In
1980 Ronald Reagan ran for president against President Jimmy Carter,
and promised that if elected he would end Selective Service registration.
President Carter had reinstated Selective Service registration in
response to the Soviet invasion of Afghanistan, several years after
President Richard Nixon had ended the draft.
Reagan condemned conscription, saying in 1979 that it “rests on
the assumption that your kids belong to the state…. That assumption
isn't a new one. The Nazis thought it was a great idea.”
But once elected, Reagan kept the Selective Service intact.
In September of 2003, a Defense Department web page called for applicants
to man the draft boards. After receiving negative publicity, the
page disappeared. The Selective Service now states that, “notwithstanding
recent stories in the news media and on the Internet, Selective
Service is not getting ready to conduct a draft for the U.S. Armed
Forces.”
Actually, the Selective Service is always getting ready for a draft.
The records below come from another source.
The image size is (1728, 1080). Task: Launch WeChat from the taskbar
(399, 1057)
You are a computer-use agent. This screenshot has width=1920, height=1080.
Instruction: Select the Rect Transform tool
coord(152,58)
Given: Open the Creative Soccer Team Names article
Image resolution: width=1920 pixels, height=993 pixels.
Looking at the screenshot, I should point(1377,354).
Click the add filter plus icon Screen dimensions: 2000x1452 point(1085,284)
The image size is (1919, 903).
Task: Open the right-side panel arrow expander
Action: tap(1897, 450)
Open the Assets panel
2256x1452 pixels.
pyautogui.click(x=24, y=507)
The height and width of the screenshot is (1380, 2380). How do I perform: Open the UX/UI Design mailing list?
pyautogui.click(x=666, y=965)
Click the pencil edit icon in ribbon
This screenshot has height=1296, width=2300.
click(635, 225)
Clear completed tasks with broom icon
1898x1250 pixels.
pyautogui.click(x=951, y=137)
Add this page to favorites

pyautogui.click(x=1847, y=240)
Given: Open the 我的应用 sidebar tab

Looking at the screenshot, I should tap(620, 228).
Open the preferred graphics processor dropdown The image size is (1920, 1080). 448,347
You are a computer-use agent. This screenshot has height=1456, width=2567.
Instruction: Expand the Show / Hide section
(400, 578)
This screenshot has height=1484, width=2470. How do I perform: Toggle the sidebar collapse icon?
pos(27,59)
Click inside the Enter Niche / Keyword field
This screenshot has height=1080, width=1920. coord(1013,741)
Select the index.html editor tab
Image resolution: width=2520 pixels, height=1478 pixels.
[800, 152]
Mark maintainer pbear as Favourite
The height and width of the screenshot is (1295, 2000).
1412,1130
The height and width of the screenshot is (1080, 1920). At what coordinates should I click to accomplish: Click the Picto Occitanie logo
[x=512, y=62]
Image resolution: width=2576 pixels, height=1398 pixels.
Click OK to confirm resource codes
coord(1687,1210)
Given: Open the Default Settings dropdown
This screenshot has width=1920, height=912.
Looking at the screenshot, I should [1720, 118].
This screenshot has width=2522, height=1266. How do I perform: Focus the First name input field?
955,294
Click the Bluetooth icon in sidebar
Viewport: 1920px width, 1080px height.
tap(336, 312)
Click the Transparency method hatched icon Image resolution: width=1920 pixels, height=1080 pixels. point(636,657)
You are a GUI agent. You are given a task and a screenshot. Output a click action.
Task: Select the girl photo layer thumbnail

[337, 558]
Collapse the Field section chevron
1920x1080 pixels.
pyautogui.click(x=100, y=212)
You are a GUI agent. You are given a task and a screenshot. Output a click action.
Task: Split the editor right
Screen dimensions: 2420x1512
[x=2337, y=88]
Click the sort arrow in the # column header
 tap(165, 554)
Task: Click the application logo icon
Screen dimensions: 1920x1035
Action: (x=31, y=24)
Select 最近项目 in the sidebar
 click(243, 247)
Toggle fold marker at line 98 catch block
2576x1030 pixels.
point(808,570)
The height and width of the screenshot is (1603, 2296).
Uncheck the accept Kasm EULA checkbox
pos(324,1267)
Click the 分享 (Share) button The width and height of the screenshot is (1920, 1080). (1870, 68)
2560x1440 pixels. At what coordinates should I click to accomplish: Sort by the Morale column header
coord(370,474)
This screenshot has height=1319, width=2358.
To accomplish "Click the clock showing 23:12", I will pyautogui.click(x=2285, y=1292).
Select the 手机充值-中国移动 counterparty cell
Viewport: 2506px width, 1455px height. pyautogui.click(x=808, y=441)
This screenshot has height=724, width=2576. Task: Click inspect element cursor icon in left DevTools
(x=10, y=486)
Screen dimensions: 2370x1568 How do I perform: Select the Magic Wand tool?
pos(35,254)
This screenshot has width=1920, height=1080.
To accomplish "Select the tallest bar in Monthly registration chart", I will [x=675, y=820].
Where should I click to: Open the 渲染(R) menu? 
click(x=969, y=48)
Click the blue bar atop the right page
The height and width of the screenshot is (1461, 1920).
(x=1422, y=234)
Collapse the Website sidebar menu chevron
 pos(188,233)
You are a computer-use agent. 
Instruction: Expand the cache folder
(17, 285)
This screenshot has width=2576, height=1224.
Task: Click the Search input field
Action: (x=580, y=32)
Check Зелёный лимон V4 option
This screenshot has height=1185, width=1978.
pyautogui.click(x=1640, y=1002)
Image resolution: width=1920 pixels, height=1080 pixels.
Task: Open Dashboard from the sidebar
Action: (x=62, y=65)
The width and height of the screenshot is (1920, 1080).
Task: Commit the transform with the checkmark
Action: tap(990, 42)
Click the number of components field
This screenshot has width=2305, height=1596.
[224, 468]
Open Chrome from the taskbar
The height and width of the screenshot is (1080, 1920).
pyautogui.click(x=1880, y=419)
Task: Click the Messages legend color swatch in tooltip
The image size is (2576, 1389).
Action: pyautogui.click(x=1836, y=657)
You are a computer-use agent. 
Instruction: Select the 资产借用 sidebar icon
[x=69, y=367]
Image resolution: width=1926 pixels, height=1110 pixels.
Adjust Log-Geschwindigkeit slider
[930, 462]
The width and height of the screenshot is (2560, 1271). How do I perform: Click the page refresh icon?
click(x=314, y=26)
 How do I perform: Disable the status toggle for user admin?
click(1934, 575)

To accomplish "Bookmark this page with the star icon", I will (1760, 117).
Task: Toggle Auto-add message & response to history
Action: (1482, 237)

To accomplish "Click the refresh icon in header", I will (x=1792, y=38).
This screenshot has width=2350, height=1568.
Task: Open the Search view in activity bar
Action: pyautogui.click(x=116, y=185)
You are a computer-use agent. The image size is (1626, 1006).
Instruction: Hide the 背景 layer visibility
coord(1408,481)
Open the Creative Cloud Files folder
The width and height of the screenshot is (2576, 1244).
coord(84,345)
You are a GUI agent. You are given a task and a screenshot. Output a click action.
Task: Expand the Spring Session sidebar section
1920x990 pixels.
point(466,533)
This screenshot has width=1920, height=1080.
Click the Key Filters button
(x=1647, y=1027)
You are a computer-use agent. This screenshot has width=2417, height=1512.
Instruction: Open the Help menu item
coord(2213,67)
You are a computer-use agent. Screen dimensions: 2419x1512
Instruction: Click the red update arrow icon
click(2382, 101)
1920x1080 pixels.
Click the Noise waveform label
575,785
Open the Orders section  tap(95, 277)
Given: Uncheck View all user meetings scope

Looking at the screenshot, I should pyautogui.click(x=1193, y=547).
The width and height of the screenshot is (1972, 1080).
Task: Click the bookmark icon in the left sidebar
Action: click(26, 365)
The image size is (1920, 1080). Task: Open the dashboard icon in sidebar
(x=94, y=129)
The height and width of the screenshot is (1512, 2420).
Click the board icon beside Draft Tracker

Its website boasts that the agency trains “over 11,000 volunteers…
so that if a draft is reinstated, they will be able to fulfill their
obligations fairly and equitably.” President Bush assured Americans
after 9/11 that there is “not a chance” of bringing back conscription.
Yet two bills have been introduced in Congress that would reinstate
the draft, apply it to women as well as men, and allow no deferments
for college students. Legislators Chuck Hagel (R-NE), Hillary Clinton
(D-NY), and Charles Rangel (D-NY) have spoken favorably about the
idea. Presidential hopeful John Kerry has vaguely called for “mandatory
service” on his website, though the term “mandatory” was taken off
the site after it received unwanted attention.
Some say the draft is unnecessary, but the military is desperate
for bodies. With an expanding “War on Terror” and U.S. troops deployed
in 140 countries, the government has already resorted to “Stop-Loss
Orders”: so far more than 40,000 U.S. military personnel in Iraq
and Afghanistan, in spite of their wishes, have had their contracts
extended, in some cases beyond the year 2030 (i.e. indefinitely),
as reported in The Washington Post last December. The Army has recently
announced that troops heading to Iraq and Afghanistan will stay
longer than previously anticipated. If all this is seen as necessary,
total conscription may be closer than many people think.
Even some antiwar folks want to reinstate the draft, either to make
military service more “equitable” or to make Americans less favorable
toward war. But Vietnam had plenty of privileged draft dodgers,
as well as tens of thousands of American casualties, in spite of
the supposed equity and deterring impact of conscription. Unlike
in the Vietnam era, present-day Canada would not be an asylum for
draft resisters. In December of 2001, with little attention from
the media, Bush signed a “smart borders” agreement with Canada to
allow the U.S. government to extradite American draftees in Canada
back to the United States. If Bush says there is “not a chance”
a draft will come to America, why did he think it necessary to make
such an unprecedented agreement with Canada?
The draft has a history of brutal enforcement in America.
During the Civil War, President Abraham Lincoln drafted hundreds
of thousands of men and ruthlessly suppressed a violent draft protest
and riot in New York City, shelling the city, sending troops and
killing hundreds – a savage spectacle graphically portrayed in the
2002 movie, Gangs of New York.
During World War I, President Woodrow Wilson drafted 2,800,000 young
men into the armed services, jailed draft protesters, and locked
up conscientious objectors in military prisons such as Fort Leavenworth,
where many died of pneumonia.
During World War II, President Franklin Roosevelt forced ten million
conscripts into battle and incarcerated 6,000 conscientious objectors.
The draft remained in a limited scope after World War II and saw
its full-scale rejuvenation with the Korean and Vietnam Wars. Draft
resisters escaped during those wars, but with Bush’s “smart borders”
agreement with Canada, escape may prove more difficult this time
around.
The bottom line is that mandatory service is anathema to a free
society. It strips away the fundamental liberties – and in many
cases the lives – of the same Americans that the government’s wars
ostensibly defend.
The Selective Service has no purpose if the draft will never come
back, and the draft has no place in the land of the free. To defend
American freedom, one of the first things we should do is honor
the noble promise Ronald Reagan was unable to keep, and abolish
the Selective Service, destroy the agency’s records, and never let
the draft rear its barbaric head again.